Zihni Koç
“Bildiğin talebe harçlığı. Bu parayla insan geçinemez. Ya çöp toplar, ya arsızlık ya da hırsızlık yapar. Ben 1.700 lira alıyorum. Zor geçiniyorum. Tamamen kepazelik. Kendilerine geldi mi, yağlı ballı zamlar, vatandaşa geldi mi yüzde 3-4. Ama bu vatandaş akıllanmaz, yine gider bunlara oy verir, yine alır yüzde 4’ü.”
Bedri Kaya
“Ben asgari ücrete yapılan bu zammı çok düşük buluyorum. Asgari ücretle çalışanlar genelde genç nüfus.

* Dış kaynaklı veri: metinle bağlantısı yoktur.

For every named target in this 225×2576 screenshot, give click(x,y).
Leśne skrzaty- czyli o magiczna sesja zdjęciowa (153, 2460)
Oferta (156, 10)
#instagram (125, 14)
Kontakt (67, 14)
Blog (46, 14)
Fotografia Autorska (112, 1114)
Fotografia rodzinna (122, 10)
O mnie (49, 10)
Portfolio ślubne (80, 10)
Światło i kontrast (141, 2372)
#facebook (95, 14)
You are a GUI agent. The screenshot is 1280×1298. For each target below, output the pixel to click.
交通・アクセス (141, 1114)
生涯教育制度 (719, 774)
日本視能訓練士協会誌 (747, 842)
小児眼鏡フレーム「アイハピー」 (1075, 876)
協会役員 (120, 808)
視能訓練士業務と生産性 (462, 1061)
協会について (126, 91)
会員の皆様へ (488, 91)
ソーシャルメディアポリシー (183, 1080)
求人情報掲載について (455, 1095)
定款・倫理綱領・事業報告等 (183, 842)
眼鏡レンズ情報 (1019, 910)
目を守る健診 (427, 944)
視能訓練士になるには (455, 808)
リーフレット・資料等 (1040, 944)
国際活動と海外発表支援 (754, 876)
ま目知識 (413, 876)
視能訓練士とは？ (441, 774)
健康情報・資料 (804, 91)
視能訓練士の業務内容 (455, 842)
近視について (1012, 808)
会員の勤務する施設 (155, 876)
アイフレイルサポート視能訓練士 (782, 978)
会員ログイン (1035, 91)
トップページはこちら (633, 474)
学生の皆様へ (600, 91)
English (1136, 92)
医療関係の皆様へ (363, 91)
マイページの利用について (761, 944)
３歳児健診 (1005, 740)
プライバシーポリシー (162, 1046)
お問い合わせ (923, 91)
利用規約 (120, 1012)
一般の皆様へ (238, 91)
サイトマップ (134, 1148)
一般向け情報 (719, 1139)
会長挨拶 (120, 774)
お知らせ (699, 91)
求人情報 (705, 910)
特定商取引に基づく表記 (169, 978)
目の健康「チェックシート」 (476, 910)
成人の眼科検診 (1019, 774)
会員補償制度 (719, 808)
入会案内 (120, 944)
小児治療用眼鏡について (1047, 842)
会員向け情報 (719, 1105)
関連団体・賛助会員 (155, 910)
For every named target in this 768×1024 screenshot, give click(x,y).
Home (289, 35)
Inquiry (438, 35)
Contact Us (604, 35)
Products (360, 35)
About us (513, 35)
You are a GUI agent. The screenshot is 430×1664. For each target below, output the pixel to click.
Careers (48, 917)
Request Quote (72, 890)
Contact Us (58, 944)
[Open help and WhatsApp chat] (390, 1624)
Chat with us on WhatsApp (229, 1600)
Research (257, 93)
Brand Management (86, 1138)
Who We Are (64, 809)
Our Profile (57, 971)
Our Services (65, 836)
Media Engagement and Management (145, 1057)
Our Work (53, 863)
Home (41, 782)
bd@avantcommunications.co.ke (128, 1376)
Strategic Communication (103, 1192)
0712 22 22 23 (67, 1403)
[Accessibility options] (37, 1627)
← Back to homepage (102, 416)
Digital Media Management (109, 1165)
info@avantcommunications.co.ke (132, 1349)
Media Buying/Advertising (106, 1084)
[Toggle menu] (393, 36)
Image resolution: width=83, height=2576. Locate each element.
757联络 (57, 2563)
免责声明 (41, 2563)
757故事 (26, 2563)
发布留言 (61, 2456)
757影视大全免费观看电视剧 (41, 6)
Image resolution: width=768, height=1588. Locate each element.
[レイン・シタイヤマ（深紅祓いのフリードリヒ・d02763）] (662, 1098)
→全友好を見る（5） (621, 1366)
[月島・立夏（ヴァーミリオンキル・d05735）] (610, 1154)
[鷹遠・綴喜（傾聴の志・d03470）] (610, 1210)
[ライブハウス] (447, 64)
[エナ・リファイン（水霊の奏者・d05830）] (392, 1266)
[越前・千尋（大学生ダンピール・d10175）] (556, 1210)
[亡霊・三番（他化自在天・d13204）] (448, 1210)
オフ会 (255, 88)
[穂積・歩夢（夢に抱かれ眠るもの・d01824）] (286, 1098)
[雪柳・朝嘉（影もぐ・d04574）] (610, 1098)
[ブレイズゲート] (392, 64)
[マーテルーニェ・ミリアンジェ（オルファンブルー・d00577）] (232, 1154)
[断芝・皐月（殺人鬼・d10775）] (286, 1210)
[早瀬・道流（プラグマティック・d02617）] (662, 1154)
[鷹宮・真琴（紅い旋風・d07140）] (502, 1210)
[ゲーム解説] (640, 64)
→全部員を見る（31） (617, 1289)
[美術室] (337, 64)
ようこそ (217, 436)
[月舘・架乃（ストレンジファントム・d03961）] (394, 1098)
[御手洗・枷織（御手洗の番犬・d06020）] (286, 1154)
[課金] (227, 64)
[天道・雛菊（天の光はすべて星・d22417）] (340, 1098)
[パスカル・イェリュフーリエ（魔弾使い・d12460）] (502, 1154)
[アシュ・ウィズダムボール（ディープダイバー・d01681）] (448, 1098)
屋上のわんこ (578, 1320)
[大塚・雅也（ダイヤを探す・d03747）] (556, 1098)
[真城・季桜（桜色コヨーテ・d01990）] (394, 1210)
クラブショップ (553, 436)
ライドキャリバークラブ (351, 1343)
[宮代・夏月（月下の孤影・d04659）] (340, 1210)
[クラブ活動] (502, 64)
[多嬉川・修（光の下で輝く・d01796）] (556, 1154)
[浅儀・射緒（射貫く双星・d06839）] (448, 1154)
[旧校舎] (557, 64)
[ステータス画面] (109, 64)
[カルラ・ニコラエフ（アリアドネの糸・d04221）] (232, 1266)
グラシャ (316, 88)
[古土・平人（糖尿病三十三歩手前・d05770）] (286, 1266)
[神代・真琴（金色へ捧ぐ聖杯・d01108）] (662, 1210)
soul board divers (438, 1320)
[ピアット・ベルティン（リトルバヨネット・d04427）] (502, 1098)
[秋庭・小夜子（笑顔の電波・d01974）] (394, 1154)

Genç olduğu için de genelde kiracı. Bu adam nasıl kira versin, ne yesin, ne içsin? Bu maaşı sadece iki ay milletvekillerine versinler, onlar bir görsün bakalım, kira ne kadar, doğalgaz ve elektrik ne kadar, bir insana ne kadar kalıyor? Çok üzülüyoruz. Açlık sınırının bile altında maaş vermek demek bu. Bu asgari ücret komisyonlarını da anlamıyorum. 2 işveren, bir sendika ve bir bakan oturuyorlar, toplam 4 kişi bu kadar insanın kaderini belirliyor. Zaten işverenin o karar mekanizmasında yer alması saçma. Elbette işveren yanında bedava köle çalıştırmak ister. Bir de milli gelir 10 bin dolar palavraları var. Nerede 10 bin dolarmış, bizim niye haberimiz yok? Elektriğe yüzde 4’mü zam yapıyorsun, doğalgaza yüzde 4’mü yapıyorsun da bu oranı layık görüyorsun? Neye ne kadar zam yapılıyorsa, o kadar yapacaksın. Emekli de çok maaş alıyormuş, nerede çok alıyor? Bugün emeklinin en az maaşı 1.500 olmalı. Kesinlikle çok yanlış.”
Kadir Kurt
“Bu asgari ücrete yapılan zam bana bir fıkrayı hatırlattı. Bir gün bir İngiliz, bir Alman ve bir Türk aynı uçakta giderken açlık sınırından konu açılmış. İngiliz: “Bizim ülkemizde açlık sınırı bu kadar, geriye de 1000 dolar kalıyor” derken Alman: “Bizim ülkemizde ise açlık sınırı bu kadar, geriye 1000 Mark kalıyor demiş. Namık Kemal’e sormuşlar. O da: “Bizim ülkemizde açlık sınırı bu kadar, biz -1000 lira veriyoruz” demiş. Gerçekten durum trajikomik.”
Sezen Sevinç
“Açlık sınırı bir ülkede Bin beş yüz lira iken, asgari ücretli çalışana bunun yarısını reva görmek adaletsizliktir. Halk tepkisiz, sözde tepki gösteriyormuş gibi. Kendin çal, kendin oyna şeklinde yürüyüş ve basın açıklamaları yapılıyor. Hükümetin ise sürekli gündem saptırarak ekonomik gerçekleri unutturma çabası var. Bazıları ise hep üç maymunu onuyor.”
Tolga Ars
“Biz Çanakkale’de bu reva gördükleri net asgari ücretin bile altında çalışıyoruz. Patronlar ondan bile kırpıyor, elimize net bu rakam bile geçmiyor. Bir denetim yok, bir hak bir hukuk, bir adalet yok. Güçlü güçsüzden tırtıklıyor ve zengin oluyor. Devlet denetlemiyor.”
İbrahim Ersöz
“Ben de asgari ücretle bu şehirde yaşıyorum. Askerden gelince bu parayla bu şehirde asla çalışmam. Çanakkale’de hiçbir gelecek göremiyorum. Döner dönmez büyük bir şehre İstanbul’a gideceğim. Sistem sana ya işsiz kal, ya karın tokluğuna çalış, ya da kaç diyor.”
Hakan Özcan
“Bence oran son derece düşük. Ben evliyim, bir çocuğum var. İşsizim. Çalışsam da bu parayla nasıl yaşarım, nasıl çocuğuma bakarım?”
Akın Özdemir
“Zam bile denemez. Tabii ki düşük. Millet zaten bu parayla geçinemediği için ülke bu durumda. Adam ya borç alıyor, ya bankaya borçlanıyor, ya çoluğunun çocuğunun gırtlağından kısıyor, ya da eşinin giyiminden, ihtiyacından. Sonra milyonlarca kişi borcunu ödeyemiyor ve toplumda şiddet oluyor, insanlar bunalıma giriyor. 750 lira alsan, minimum kira 350, yakıt 200, faturalar dersen zaten bu rakamı aşıyor. Matematik diye bir şey var.”